In a parallel narrative, Alaa’s journalist friend and neighbour Ariel, a liberal Zionist Israeli, begins to hunt for “clues” when Alaa, alongside other Palestinians, suddenly vanishes overnight. Four million Palestinians have disappeared of their own “volition” according to government officials. Ariel’s self-interrogation of his own complacency and culpability – as well as others - is at first halting, then revelatory, and finally pitch-dark.
“I started to think it had been some kind of desire, still unknown to me at the time, that brought me to Ermoupoli”. In slow, languid prose, Hanna Johannson writes of a hot summer on a Greek island, where the narrator, a woman in her 30s, joins the older, successful Swedish artist Helena and her teenage daughter Olga on holiday.
The narrator, who we perceive as lonely and jealous, has, by her own admission, a history of infiltrating seemingly stable set-ups and has been fixated on Helena since she interviewed her for a magazine (“I missed yet another family I did not belong to”) but now, with the instincts of a slow-moving and predatory snake, she trains her attention on “this daughter, my rival”.
Olga is an introverted and unhappy 15-year-old who she at first viciously dismisses as being named for a “a violent saint”. Antiquity (Scribe, £9.99, in an illuminating translation by Kira Josefsson) uses a beautiful if enervating backdrop “corroded by sunshine and graffiti”, to ensure that this sleek and cleverly written tale of an unreliable narrator engaged in Humbert Humbert power-play grooming (or is it simply a projected fantasy?) is rather more attractive and less unsavoury than it perhaps ought to be.
The highly acclaimed Japanese author Yoko Towada writes in German as well as in her native language and in her new novel Spontaneous Acts (Dialogue, £15.99, in a sparkling translation by Susan Bernofsky) Towada conjures up an urgent if dreamlike landscape for a fiction which - often bafflingly - seeks to upend conventional ideas about identity, connection and friendship.
Patrik, a young German opera fan who refers to himself as “the patient” has emerged from a Berlin under lockdown with a severe reluctance to leave his home, even as his beloved opera houses are re-opening. He must register for a conference in Paris at which he is supposed to give a paper on the Romanian-French poet Paul Celan’s collection Threadsuns, but when it comes to writing down his nationality, he stalls.

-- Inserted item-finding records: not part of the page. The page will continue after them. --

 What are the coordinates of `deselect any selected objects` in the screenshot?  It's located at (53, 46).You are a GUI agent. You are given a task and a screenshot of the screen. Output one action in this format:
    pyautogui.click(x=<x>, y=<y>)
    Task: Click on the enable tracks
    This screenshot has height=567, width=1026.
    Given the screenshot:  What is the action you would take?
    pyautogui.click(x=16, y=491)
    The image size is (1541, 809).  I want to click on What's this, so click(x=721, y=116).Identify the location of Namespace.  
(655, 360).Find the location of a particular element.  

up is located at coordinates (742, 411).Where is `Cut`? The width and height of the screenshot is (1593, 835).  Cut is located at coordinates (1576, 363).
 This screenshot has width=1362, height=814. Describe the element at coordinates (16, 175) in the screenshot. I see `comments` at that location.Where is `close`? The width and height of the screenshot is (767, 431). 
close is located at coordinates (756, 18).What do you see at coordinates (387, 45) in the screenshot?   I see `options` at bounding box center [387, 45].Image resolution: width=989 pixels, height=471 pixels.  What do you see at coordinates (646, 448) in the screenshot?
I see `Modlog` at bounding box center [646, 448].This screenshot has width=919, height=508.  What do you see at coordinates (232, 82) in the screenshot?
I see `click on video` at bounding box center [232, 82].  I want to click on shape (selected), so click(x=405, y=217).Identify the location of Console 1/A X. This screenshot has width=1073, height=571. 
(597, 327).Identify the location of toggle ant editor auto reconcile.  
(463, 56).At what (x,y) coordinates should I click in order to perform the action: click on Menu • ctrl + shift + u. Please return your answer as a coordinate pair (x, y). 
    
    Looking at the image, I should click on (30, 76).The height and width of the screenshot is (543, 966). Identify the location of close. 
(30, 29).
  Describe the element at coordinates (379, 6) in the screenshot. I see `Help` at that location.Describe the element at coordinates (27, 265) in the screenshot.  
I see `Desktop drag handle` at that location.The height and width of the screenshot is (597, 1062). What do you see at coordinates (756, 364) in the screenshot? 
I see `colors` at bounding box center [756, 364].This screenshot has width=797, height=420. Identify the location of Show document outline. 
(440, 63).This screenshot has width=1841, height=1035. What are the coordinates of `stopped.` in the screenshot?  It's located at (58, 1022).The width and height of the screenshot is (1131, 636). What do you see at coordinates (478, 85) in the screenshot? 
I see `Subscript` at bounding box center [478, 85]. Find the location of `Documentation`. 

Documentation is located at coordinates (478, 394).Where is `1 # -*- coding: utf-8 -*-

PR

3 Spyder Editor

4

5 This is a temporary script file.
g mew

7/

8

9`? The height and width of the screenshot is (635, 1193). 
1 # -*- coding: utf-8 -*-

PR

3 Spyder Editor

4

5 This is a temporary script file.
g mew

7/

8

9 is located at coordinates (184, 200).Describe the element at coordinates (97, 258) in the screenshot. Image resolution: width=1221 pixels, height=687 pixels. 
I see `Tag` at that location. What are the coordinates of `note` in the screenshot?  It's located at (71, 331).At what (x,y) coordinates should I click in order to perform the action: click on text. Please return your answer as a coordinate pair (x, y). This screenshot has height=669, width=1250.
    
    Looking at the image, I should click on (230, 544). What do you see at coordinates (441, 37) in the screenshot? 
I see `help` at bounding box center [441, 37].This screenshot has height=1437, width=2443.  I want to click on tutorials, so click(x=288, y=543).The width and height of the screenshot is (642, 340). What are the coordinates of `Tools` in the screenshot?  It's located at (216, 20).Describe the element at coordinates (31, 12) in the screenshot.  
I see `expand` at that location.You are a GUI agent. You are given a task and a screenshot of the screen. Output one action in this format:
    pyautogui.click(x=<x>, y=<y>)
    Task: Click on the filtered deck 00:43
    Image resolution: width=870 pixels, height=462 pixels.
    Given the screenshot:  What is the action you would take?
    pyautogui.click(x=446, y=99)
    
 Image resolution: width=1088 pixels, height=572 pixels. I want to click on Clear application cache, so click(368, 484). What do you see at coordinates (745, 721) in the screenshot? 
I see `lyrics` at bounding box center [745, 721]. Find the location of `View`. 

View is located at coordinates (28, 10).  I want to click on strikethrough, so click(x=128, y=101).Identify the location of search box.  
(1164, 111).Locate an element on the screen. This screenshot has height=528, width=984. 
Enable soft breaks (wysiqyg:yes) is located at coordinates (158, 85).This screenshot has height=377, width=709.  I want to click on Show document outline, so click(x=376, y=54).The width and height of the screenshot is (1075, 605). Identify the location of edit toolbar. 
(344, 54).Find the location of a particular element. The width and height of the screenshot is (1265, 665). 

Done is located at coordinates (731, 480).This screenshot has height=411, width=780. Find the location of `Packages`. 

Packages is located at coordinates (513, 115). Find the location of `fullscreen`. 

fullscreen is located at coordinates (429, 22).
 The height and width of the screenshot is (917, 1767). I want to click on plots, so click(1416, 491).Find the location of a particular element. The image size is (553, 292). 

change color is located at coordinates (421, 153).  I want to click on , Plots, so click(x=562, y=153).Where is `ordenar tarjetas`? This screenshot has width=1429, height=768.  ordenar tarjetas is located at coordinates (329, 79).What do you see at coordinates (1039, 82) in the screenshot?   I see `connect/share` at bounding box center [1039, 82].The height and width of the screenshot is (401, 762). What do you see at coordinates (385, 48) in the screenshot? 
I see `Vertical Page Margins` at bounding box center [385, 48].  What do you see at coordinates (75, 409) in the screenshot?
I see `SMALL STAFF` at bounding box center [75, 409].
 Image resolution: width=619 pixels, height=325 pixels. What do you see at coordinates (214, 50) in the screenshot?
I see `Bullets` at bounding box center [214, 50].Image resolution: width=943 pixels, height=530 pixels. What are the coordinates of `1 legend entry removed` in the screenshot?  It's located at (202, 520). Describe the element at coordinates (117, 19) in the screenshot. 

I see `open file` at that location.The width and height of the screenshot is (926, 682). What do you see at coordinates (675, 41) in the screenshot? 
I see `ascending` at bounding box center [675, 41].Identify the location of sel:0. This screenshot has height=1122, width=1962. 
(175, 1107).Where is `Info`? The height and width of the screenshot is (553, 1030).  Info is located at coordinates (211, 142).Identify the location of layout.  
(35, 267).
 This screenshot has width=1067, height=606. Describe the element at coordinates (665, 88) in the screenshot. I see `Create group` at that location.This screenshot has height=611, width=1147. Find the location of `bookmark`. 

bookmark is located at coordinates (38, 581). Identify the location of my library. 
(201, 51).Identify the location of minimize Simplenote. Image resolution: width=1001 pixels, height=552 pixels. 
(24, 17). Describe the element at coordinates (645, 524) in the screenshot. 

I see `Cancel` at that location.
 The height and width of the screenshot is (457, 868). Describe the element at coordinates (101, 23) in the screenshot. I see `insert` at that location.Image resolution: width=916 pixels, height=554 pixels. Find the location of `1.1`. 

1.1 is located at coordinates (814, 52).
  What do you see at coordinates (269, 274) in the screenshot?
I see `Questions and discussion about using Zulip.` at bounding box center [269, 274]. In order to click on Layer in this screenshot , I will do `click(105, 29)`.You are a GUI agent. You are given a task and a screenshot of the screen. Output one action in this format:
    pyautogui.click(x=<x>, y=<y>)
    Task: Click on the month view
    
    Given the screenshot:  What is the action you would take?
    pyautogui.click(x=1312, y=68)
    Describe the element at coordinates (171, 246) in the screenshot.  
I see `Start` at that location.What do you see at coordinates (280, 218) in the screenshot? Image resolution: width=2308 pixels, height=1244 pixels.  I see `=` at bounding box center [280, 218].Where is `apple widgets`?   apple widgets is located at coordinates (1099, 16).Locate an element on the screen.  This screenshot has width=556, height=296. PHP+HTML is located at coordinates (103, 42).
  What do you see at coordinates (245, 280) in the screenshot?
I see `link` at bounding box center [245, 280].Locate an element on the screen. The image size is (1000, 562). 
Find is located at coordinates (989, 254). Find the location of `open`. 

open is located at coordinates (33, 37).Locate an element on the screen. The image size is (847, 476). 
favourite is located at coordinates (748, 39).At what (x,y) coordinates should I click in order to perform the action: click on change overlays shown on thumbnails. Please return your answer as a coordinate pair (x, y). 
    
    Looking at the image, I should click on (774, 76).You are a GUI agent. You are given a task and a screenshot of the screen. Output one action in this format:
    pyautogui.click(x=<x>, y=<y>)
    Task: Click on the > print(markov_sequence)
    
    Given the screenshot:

Patrik’s parents, like Celan’s, came from what is now Ukraine. (Celan survived the Nazi concentration camps and killed himself in 1970). A chance meeting in a café with a mysterious Tibetan man called Leo-Eric Fu sparks an intellectual camaraderie that will, through their discussions on history, literature and coincidence, move the indecisive Patrik forward towards Paris and into the future. As Leo-Eric explains: “Time can’t be turned back, it twists on in itself”.